Jesús alaba la generosidad y pone de modelo a esta
mujer que, como ofrenda al Señor, dio de lo que le era necesario, e ignora las
generosas ofrendas publicadas a bombo y platillos y con grandes titulares por
el millonario de turno.
Astenia mortal
Hay momentos en la vida en que lo perdemos todo:
la salud, el trabajo, una persona querida (y no necesariamente porque muera),
las ganas de vivir. Son momentos insoportables, terribles, en los que tenemos
la impresión de que no vamos a sobrevivir.
Como la viuda de Elías, nos vamos arrastrando un
paso tras otro, y nos mantenemos vivos obligados por algún afecto (como lo es el
hijo para la viuda), pero resignados al ver cómo se consumen las fuerzas y las
energías.
¡Cuántas personas así conocemos en la vida!
¡Cuántos amigos llenos de fuerza y de humor se han estrellado contra el muro de
la vida!
Sin embargo, en esos momentos de dispersión
existencial, de dolor inmenso, con Dios o sin Dios presente, podemos hacernos
capaces de acoger, de regalar, de compartir, de no dejarnos ahogar por la rabia
absoluta y ver más allá del dolor y del sufrimiento.
La viuda de Sarepta sabe que aquel extranjero está
en unas condiciones parecidas a las suyas. Elías, que era mirado con desprecio
y evitado por la gente, probablemente no habría encontrado nunca un alojamiento
en Sidón si no hubiera sido por aquella viuda.
Elías y la viuda se parecen. Los pobres, si están
reconciliados y confiados en Dios, saben ser una fuente de agua viva para los que
son pobres como ellos. Son los pobres en el espíritu, son los bienaventurados.

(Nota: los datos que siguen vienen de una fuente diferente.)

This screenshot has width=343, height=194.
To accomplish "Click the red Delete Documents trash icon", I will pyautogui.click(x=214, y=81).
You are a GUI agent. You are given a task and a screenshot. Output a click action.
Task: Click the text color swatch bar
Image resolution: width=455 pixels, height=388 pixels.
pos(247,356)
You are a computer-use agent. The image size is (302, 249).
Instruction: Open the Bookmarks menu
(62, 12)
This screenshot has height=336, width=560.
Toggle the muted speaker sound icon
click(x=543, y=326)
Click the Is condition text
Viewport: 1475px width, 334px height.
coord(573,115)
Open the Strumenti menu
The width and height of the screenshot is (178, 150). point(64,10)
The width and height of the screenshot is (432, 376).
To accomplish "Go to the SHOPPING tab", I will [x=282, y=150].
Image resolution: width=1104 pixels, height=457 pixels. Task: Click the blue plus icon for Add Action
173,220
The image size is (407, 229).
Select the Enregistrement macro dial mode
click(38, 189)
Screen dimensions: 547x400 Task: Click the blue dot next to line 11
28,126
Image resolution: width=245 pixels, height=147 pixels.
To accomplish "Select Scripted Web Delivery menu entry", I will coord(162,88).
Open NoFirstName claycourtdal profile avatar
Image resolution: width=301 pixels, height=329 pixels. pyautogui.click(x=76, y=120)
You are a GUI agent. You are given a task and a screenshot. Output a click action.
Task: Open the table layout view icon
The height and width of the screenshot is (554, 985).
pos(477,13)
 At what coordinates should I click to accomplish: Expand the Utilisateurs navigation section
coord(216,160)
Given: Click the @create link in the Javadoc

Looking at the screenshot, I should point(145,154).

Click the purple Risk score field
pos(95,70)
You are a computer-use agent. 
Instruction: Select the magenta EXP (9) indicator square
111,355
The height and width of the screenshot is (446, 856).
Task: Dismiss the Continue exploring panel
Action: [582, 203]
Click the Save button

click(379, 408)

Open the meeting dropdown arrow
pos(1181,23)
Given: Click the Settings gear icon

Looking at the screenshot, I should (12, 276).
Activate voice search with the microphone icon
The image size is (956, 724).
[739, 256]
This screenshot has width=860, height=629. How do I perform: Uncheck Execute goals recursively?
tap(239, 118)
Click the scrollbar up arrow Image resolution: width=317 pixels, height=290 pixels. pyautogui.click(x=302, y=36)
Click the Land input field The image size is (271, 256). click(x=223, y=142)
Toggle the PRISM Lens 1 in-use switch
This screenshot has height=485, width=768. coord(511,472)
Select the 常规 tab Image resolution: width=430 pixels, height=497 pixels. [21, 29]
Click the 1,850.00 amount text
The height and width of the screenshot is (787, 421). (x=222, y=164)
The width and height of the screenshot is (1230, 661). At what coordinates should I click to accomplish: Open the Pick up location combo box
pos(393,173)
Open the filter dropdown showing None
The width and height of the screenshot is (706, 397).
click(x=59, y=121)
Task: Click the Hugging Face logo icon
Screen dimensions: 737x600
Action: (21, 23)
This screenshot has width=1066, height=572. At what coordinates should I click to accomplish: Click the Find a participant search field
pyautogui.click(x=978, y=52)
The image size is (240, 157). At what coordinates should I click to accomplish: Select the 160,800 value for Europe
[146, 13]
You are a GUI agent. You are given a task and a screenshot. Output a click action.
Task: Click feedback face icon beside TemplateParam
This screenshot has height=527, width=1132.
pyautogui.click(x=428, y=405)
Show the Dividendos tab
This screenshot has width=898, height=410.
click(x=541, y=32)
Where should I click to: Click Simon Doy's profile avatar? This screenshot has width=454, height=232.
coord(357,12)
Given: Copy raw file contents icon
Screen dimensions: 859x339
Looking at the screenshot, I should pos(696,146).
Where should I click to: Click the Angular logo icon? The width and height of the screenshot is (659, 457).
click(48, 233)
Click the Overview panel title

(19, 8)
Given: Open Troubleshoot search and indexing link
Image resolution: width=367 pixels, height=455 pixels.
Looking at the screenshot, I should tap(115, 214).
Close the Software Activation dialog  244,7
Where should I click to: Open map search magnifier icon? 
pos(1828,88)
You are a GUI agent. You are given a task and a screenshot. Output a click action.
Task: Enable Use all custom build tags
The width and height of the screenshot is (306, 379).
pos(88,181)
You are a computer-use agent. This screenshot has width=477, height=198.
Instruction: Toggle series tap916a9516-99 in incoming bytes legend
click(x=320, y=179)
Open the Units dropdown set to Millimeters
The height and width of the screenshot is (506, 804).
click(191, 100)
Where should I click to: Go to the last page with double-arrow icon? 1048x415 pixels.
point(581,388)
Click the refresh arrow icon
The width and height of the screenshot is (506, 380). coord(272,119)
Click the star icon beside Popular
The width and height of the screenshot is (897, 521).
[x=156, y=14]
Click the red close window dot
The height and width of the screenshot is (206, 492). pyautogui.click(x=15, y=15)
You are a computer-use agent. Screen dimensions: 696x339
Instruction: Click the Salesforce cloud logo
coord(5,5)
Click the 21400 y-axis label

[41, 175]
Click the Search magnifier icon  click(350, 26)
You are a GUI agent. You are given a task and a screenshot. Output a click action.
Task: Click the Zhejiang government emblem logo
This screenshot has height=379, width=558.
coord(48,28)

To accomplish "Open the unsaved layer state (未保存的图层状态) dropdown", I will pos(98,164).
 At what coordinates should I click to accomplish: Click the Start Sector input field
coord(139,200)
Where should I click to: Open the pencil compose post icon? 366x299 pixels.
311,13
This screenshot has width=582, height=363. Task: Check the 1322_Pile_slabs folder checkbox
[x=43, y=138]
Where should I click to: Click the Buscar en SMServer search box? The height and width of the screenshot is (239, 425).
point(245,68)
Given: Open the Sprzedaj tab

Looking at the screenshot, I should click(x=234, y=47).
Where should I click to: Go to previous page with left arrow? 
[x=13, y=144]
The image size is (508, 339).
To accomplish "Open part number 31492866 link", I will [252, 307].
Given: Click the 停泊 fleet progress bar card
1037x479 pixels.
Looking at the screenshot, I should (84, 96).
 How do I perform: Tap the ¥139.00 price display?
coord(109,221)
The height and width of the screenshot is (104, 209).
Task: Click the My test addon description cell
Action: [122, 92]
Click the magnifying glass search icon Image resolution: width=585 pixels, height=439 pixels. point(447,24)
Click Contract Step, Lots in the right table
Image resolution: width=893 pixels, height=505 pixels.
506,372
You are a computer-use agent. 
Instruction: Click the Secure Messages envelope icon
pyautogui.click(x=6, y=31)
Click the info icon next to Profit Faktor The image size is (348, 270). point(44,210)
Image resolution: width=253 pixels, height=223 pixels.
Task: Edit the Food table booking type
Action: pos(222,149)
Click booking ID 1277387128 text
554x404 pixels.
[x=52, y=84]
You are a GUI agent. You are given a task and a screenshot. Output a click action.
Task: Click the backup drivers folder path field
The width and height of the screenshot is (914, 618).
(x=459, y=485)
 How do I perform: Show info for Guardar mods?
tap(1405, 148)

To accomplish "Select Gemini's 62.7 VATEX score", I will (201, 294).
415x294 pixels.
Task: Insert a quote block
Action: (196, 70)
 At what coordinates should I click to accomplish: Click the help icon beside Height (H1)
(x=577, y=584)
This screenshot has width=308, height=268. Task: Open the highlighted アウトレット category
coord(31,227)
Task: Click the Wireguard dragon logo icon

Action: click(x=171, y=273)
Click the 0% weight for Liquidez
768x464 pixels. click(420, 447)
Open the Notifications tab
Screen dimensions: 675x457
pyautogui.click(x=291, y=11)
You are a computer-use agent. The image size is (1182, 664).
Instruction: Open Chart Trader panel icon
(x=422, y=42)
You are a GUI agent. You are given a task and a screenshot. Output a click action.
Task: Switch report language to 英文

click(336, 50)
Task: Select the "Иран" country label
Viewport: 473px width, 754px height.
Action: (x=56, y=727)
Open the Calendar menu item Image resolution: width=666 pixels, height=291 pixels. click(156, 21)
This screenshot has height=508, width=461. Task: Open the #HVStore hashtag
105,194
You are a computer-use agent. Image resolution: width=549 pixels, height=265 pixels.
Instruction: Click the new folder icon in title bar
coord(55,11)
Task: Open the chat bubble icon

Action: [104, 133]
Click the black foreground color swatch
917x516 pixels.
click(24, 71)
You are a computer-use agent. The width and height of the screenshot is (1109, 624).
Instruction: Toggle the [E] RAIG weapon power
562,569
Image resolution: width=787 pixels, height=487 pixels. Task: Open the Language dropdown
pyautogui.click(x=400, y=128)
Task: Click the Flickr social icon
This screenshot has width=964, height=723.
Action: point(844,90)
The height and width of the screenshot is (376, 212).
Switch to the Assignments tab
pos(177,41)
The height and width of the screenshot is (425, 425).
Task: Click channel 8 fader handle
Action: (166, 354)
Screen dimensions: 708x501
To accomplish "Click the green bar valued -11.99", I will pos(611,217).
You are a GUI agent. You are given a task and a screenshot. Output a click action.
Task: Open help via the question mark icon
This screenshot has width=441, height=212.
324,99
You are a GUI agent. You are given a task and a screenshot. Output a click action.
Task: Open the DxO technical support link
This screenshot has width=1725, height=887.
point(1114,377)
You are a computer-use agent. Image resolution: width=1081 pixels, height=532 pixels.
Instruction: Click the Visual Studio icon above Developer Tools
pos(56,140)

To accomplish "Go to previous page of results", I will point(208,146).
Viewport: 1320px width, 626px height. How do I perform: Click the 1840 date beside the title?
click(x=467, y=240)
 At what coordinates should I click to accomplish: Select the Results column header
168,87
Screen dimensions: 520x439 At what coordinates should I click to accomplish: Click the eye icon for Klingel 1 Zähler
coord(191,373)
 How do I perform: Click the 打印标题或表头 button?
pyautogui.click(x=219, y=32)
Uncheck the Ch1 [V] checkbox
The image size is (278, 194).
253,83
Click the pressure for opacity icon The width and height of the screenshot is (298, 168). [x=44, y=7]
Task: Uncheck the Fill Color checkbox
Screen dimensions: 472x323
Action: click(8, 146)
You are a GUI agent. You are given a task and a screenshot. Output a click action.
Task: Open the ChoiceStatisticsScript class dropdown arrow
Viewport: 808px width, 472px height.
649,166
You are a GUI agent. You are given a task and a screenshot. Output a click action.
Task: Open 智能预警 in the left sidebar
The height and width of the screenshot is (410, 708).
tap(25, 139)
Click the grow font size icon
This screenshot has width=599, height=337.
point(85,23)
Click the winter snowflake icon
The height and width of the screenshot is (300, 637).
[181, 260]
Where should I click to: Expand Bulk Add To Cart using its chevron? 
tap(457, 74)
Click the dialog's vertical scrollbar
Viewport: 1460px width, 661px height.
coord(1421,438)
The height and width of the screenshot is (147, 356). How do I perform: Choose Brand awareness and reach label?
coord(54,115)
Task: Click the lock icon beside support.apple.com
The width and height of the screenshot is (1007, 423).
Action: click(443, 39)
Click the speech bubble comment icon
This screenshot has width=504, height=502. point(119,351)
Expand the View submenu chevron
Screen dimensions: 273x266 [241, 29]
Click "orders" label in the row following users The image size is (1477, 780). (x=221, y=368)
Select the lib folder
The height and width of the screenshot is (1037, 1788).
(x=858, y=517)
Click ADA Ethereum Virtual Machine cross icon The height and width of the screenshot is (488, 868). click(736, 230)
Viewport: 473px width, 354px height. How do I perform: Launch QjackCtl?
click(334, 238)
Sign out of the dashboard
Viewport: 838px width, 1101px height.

La viuda del Evangelio - ¡qué ingenua! dirán
algunos - pone lo poco que tiene en la hucha del templo, para Dios. No sabe
dónde acabará el dinero, quizás sea malgastado por el sacristán de turno,
quizás sirva para comprar detergente para el suelo, eso no importa, su gesto es
absoluto, profético, lleno de una ternura infinita. Y por eso, Jesús lo alaba.
Luz
También nosotros, cuando somos incapaces de
experimentar ninguna emoción, o ningún deseo de vivir, podemos convertirnos en
luz, plenitud, regalo y esperanza. Obviamente, cuando lo hagamos no nos daremos
cuenta de ello, y quizás tampoco eso importa. Como no le importa a quien de
verdad ha dado todo, a quién de verdad ha sido machacado por la vida y el dolor...
y sólo le queda la generosidad.
Hay santos que asombran a la Iglesia por su
dinamismo y su fuerza interior. Otros santos que la edifican por su entrega
transparente, por el modo como afrontan las fatigas de la vida.
Como Moisés, el gran libertador, el más grande de
la historia de Israel; el que ha visto Dios cara a cara; el que recibió en sus
manos las palabras que Dios daba a la humanidad para vivir; el que, siendo
príncipe de Egipto, renunció a su rango y se hace esclavo y muere en las
alturas del Golán, sin entrar nunca en la tierra prometida de Israel.
Hermano machacado por la vida, hermana herida,
viudos y viudas sin amor ni respeto, decepcionados de vosotros mismos y de la
vida, de las personas y de los hechos, dad en limosna lo que tenéis dentro,
aunque sea poco, hacedlo por Dios, hacedlo porque creéis en la vida,
desesperadamente.
Y nosotros discípulos, frágil pueblo de Dios,
aprendamos de las viudas, de los pobres a contar con el Absoluto, a
abandonarnos en serio a las manos de El que todo lo puede.
No es la fama ni la gloria, no es la devoción, no
es la apariencia, aunque sea clerical y católica, lo que nos salva, sino el ser
mendigos de la luz. ¡Que el Señor nos ilumine!